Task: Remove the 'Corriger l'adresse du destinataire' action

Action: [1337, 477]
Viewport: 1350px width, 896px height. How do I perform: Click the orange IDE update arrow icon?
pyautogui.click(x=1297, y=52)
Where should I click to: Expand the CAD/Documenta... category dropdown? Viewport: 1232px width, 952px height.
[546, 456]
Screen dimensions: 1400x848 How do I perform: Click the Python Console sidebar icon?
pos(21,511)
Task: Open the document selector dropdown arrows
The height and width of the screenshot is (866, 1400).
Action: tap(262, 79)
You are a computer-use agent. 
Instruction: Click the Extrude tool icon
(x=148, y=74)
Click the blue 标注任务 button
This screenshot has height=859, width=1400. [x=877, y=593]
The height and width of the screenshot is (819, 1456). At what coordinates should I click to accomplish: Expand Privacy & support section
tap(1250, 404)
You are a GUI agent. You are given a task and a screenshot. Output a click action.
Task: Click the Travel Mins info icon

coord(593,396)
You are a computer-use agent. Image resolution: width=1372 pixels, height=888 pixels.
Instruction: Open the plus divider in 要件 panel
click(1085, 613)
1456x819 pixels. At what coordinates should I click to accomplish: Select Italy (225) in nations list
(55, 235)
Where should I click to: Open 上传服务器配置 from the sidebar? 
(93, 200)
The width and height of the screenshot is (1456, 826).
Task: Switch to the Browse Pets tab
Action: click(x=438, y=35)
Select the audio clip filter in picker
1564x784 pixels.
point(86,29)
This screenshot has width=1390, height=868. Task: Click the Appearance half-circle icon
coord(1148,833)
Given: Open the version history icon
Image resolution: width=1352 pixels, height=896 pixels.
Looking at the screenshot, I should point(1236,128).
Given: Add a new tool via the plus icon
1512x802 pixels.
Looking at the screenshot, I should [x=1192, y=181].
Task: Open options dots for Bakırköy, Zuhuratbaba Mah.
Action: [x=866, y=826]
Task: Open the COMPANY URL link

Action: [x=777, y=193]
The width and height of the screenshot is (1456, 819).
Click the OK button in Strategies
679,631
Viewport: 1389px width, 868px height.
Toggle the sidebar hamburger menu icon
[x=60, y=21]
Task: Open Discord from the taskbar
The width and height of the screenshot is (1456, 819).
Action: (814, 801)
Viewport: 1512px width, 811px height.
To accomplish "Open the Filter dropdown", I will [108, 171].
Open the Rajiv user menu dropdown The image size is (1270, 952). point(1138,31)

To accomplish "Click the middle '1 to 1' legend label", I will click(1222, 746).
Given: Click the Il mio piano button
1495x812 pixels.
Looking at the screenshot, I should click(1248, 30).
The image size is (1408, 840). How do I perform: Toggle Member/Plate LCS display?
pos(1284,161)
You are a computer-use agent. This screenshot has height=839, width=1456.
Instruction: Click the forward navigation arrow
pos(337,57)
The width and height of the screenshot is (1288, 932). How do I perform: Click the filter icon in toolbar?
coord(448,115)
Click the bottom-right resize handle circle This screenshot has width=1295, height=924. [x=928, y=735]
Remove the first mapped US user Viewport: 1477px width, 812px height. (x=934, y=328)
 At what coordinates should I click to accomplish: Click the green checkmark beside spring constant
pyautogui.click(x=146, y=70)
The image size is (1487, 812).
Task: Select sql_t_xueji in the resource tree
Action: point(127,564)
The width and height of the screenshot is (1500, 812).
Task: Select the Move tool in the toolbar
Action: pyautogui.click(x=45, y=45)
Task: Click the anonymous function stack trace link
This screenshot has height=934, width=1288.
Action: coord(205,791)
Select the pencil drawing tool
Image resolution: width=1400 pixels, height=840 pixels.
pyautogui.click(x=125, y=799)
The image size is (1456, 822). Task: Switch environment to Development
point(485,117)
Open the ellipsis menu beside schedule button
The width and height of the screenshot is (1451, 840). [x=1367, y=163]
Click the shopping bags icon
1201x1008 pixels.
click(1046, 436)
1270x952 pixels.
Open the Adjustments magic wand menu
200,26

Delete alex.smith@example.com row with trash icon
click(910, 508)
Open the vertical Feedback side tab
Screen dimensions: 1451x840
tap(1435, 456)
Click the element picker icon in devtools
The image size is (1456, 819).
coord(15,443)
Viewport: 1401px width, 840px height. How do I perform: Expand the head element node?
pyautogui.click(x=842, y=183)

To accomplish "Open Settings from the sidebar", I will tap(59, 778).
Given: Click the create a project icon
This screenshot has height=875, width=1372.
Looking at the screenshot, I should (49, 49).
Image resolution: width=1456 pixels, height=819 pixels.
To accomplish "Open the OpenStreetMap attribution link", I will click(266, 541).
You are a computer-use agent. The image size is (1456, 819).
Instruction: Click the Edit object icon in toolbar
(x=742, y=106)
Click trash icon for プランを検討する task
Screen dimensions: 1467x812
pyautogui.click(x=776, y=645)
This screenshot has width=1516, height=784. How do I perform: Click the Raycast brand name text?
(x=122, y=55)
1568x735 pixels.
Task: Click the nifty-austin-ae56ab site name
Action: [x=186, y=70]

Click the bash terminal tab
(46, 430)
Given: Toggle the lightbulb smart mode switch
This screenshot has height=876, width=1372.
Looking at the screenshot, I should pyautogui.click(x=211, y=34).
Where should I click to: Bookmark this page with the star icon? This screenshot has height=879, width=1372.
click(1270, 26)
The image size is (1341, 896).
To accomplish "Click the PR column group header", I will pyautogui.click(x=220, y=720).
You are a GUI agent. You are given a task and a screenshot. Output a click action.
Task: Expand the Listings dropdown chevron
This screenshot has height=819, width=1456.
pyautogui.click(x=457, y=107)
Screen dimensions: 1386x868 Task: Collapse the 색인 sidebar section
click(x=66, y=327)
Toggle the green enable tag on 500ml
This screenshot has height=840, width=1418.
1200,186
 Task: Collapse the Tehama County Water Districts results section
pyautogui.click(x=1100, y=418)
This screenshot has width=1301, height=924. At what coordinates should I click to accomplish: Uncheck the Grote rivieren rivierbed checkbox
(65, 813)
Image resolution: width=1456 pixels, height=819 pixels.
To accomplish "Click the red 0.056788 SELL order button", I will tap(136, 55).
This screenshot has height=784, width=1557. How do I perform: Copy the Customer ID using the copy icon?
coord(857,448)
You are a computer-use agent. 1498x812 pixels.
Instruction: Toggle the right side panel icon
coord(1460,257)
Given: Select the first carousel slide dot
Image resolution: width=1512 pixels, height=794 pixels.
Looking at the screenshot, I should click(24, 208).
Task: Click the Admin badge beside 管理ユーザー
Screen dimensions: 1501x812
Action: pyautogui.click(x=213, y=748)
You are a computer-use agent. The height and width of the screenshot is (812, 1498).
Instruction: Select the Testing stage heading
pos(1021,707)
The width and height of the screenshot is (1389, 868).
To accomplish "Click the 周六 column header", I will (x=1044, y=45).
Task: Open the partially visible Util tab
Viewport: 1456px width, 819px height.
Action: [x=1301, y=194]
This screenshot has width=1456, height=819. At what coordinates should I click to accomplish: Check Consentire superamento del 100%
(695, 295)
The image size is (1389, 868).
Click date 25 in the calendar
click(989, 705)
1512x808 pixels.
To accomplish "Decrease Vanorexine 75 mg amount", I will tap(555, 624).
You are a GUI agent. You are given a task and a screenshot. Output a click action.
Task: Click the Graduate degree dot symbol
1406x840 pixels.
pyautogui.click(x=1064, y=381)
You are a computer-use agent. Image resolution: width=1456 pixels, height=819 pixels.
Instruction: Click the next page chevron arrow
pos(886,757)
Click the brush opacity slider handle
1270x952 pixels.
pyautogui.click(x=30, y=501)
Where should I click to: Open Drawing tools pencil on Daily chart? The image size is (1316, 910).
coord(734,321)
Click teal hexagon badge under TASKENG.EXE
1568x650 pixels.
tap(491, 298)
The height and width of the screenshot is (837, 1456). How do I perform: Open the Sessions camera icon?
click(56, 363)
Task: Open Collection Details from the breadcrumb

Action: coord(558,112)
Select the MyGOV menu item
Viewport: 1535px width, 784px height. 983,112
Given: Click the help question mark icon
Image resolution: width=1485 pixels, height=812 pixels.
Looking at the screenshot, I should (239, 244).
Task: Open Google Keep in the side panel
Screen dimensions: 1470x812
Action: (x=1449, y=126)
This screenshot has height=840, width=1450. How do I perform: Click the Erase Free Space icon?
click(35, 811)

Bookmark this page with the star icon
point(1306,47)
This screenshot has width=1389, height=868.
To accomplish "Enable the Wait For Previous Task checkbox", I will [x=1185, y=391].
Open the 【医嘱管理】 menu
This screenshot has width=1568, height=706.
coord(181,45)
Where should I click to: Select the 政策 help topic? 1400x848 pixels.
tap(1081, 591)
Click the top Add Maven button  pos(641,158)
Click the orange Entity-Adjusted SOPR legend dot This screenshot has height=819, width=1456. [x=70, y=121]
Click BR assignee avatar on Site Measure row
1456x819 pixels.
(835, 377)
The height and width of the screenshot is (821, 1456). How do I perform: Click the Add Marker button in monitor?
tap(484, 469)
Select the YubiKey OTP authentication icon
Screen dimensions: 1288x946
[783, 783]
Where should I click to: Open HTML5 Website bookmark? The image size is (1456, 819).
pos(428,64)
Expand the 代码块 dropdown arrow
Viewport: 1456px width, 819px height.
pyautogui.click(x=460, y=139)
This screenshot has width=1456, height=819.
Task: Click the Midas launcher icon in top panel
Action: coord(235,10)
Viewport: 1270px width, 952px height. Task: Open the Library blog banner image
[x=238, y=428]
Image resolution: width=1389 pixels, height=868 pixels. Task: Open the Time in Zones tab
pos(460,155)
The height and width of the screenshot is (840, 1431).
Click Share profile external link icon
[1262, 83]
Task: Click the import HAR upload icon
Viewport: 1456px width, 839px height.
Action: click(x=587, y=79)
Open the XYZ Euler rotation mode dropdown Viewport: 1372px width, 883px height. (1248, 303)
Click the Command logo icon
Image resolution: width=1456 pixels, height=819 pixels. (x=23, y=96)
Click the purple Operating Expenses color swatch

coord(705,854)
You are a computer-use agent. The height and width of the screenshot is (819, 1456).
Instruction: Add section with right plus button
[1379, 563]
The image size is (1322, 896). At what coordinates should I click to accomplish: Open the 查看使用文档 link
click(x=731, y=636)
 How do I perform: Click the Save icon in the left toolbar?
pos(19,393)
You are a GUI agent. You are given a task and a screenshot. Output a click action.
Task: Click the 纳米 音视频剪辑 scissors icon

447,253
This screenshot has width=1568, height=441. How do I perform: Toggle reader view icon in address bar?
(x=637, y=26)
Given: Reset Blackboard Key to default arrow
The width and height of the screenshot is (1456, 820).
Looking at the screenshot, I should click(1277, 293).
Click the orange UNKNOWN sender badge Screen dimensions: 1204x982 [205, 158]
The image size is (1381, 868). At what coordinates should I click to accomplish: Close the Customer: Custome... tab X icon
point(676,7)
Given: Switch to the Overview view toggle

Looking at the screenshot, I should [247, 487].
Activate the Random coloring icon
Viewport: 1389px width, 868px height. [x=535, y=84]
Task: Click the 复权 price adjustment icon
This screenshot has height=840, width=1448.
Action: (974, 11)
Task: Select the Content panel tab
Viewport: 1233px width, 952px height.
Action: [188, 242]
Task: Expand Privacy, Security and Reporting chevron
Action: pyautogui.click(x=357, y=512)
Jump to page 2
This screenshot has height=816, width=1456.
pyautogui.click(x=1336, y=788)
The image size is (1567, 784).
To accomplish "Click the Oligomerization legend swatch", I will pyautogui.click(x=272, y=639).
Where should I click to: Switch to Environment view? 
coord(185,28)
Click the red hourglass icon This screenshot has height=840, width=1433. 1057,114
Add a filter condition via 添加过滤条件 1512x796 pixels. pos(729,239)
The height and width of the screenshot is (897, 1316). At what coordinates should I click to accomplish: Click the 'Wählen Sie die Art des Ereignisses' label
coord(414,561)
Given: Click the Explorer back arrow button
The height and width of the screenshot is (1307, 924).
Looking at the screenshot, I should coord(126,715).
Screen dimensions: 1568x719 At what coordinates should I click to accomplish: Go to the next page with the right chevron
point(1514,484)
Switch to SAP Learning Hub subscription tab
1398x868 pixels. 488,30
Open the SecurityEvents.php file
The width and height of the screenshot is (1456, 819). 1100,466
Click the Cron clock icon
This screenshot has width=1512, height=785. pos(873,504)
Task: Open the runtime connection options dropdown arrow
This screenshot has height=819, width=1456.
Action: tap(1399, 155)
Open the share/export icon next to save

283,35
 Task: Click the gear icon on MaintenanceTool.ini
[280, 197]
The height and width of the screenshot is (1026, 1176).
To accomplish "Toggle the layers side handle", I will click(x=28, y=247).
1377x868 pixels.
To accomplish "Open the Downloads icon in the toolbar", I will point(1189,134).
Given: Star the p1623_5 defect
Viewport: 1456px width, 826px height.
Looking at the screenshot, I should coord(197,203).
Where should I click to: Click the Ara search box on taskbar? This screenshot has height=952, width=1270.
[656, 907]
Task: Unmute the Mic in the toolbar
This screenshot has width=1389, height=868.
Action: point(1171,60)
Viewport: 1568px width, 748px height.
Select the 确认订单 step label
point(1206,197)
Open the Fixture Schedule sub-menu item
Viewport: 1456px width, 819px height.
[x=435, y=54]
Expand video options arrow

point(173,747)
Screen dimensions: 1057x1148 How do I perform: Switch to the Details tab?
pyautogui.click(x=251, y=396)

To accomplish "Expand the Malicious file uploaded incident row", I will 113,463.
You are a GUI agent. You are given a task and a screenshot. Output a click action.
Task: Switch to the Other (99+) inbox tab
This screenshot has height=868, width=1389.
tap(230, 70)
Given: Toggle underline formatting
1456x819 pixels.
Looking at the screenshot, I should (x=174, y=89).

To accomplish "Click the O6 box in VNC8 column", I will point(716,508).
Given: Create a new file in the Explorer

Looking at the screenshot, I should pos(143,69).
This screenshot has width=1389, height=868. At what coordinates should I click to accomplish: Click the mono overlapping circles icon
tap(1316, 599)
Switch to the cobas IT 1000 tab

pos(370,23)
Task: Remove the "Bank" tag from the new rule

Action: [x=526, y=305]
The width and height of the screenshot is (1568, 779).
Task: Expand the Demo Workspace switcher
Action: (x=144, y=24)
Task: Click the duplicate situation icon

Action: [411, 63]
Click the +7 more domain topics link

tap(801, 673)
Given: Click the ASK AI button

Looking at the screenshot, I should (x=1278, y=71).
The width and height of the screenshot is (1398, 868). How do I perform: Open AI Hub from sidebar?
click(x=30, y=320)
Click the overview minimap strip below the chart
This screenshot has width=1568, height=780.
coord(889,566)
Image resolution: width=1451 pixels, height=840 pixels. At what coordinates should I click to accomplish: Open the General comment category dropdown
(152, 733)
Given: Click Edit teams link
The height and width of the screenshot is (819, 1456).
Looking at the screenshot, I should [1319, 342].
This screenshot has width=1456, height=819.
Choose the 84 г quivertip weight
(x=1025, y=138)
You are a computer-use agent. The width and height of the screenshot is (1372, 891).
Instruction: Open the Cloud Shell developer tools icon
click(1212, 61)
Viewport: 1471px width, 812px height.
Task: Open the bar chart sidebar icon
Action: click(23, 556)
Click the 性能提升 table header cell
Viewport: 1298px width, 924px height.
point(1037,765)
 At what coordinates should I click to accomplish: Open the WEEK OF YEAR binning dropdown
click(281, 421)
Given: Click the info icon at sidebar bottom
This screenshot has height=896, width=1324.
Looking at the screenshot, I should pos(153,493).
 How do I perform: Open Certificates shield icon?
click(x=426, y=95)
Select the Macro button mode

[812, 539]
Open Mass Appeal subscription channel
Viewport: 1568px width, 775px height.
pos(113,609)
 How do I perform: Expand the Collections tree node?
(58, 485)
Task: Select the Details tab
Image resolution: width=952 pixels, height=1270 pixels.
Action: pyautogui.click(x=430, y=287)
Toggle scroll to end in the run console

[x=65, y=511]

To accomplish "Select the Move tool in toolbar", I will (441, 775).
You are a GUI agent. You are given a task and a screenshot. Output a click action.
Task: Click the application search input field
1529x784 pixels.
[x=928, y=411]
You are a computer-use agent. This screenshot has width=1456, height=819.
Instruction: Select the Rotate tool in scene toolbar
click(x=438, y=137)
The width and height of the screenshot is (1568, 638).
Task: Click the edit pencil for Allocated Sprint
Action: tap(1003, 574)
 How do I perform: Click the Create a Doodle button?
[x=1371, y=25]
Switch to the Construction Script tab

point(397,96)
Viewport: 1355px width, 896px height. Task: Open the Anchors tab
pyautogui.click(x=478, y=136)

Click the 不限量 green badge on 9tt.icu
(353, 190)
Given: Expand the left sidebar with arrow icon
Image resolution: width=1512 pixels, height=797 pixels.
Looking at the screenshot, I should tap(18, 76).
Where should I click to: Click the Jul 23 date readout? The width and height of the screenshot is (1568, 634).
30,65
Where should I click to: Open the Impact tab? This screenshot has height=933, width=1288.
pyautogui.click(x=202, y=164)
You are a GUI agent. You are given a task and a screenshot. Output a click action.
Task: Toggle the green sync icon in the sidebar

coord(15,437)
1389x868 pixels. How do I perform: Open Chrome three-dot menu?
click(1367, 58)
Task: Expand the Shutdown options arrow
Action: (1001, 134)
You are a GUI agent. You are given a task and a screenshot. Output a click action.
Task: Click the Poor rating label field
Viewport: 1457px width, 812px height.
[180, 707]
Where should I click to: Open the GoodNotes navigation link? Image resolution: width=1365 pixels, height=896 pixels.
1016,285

#####

→ WHAT IS REQUIRED: Pull every line containing the word "column" out of the listing.

→ TASK OUTPUT:
To accomplish "Click the PR column group header", I will pyautogui.click(x=220, y=720).
To accomplish "Click the 周六 column header", I will (x=1044, y=45).
To accomplish "Click the O6 box in VNC8 column", I will point(716,508).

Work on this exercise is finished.